Effective Security Measures Can Stymie Cyber Attacks
A solid risk management program can help protect an organization’s data
By Hunter Barrat
January 21, 2020
This past fall, Microsoft announced a hacker group believed to be linked to the Iranian government targeted a U.S. presidential campaign.
This news reads like déjà vu.
Except this time, Microsoft’s strong anti-hacking tools protected its customers’ accounts.
In a 30-day period between August and September, a hacking group called Phosphorus targeted not only a presidential campaign but also current and former American government officials, journalists covering global politics, and prominent Iranians living outside Iran, Microsoft said.
The hackers made more than 2,700 attempts to identify consumer email accounts belonging to specific Microsoft customers. The group then attacked 241 of those accounts but was only able to compromise four. None of the compromised accounts belonged to U.S. government officials or members of presidential campaign staff, Microsoft said.

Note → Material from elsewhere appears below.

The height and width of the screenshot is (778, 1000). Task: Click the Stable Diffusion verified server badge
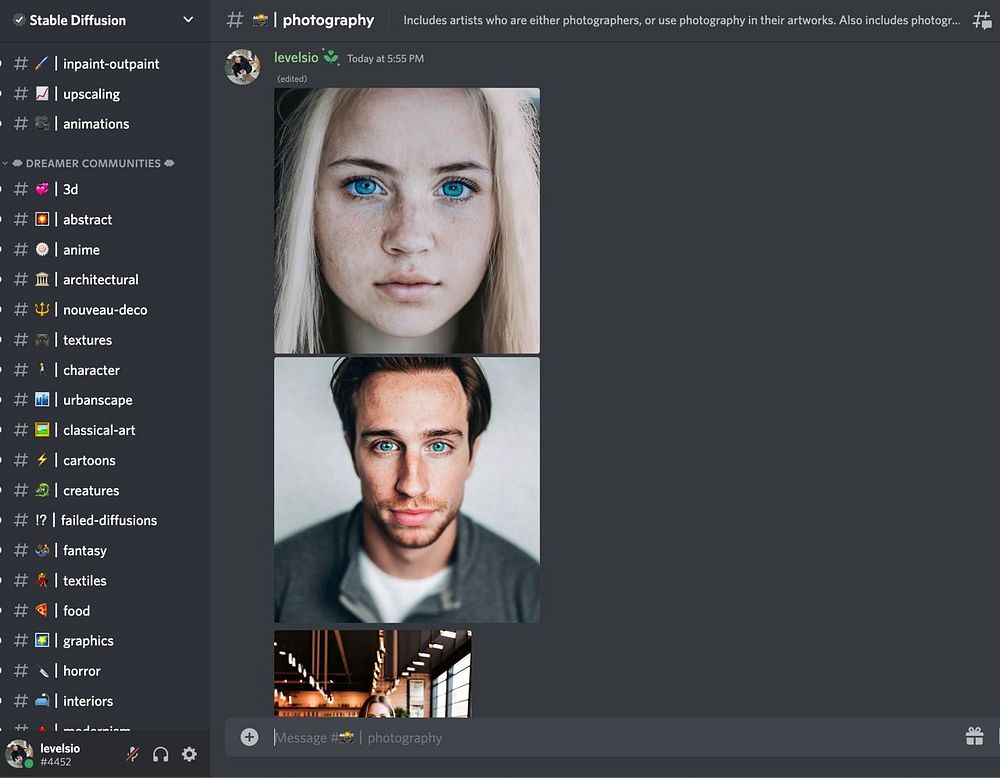click(x=18, y=20)
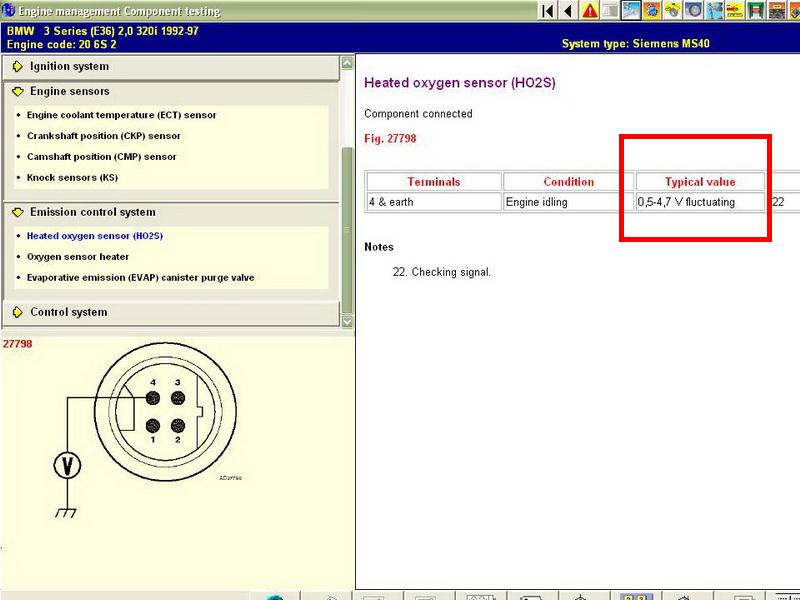Click the yellow icon left of tyre icon
800x600 pixels.
coord(673,11)
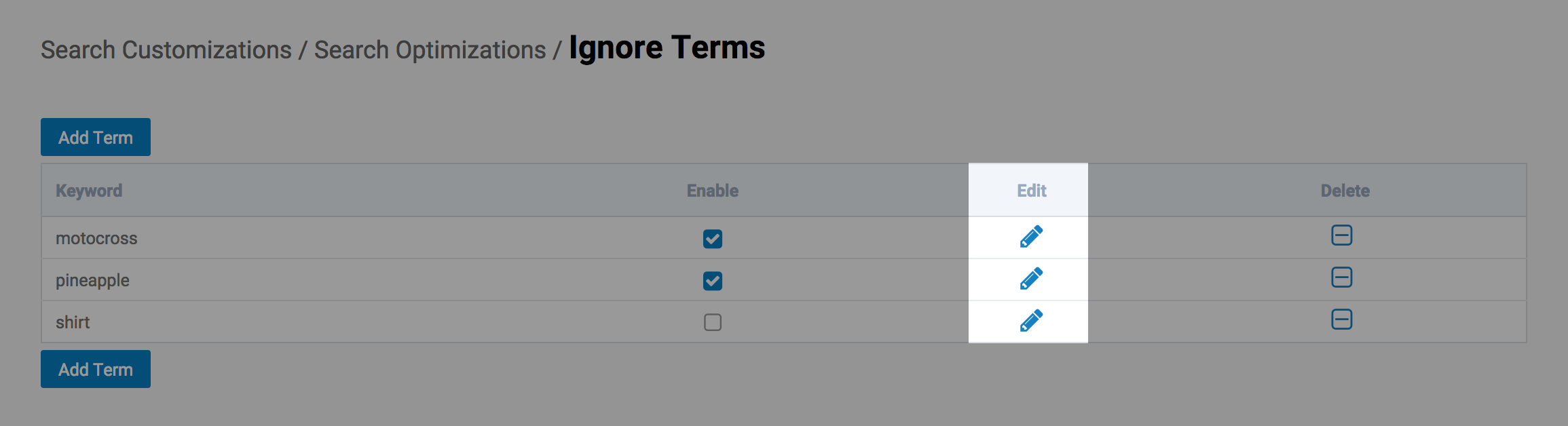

This incident is just one of many cyberattack attempts made on its customers, Microsoft noted. The company offers enhanced protection to more than 60,000 accounts in 26 countries via its AccountGuard product, which provides monitoring and threat notifications on Office 365 accounts. AccountGuard has made more than 800 notifications of attempted nation-state attacks on these customers.
These sophisticated cyberattacks, once the stuff of Hollywood thrillers, are realities companies all over the world face in 2020.
Fortunately, organizations can arm themselves to combat these cyberthreats. They can start with a formidable risk management program, says Baan Alsinawi, TalaTek founder and president.
“Risk management is critical to forming the basis of a sound and strategic cybersecurity program for organizations of all sizes. It is best accomplished through an initial risk assessment, where your organization’s data is identified, categorized, and ranked according to negative impact if it is exposed, lost or stolen,” Alsinawi said.
There’s a range of actions you can take to protect your organization, and following these 7 steps is a great place to start:
- Set up multi-factor authentication for users accessing the company network.
- Utilize access control to manage who gets access to what data.
- Use encryption to protect data at rest and in transfer.
- Enable access to secure, encrypted backups.
- Manage your vendors and partners accessing your systems.
- Have in place disaster recovery and continuity of operations plans.
- Engage cybersecurity frameworks and other regulatory controls to manage and monitor systems.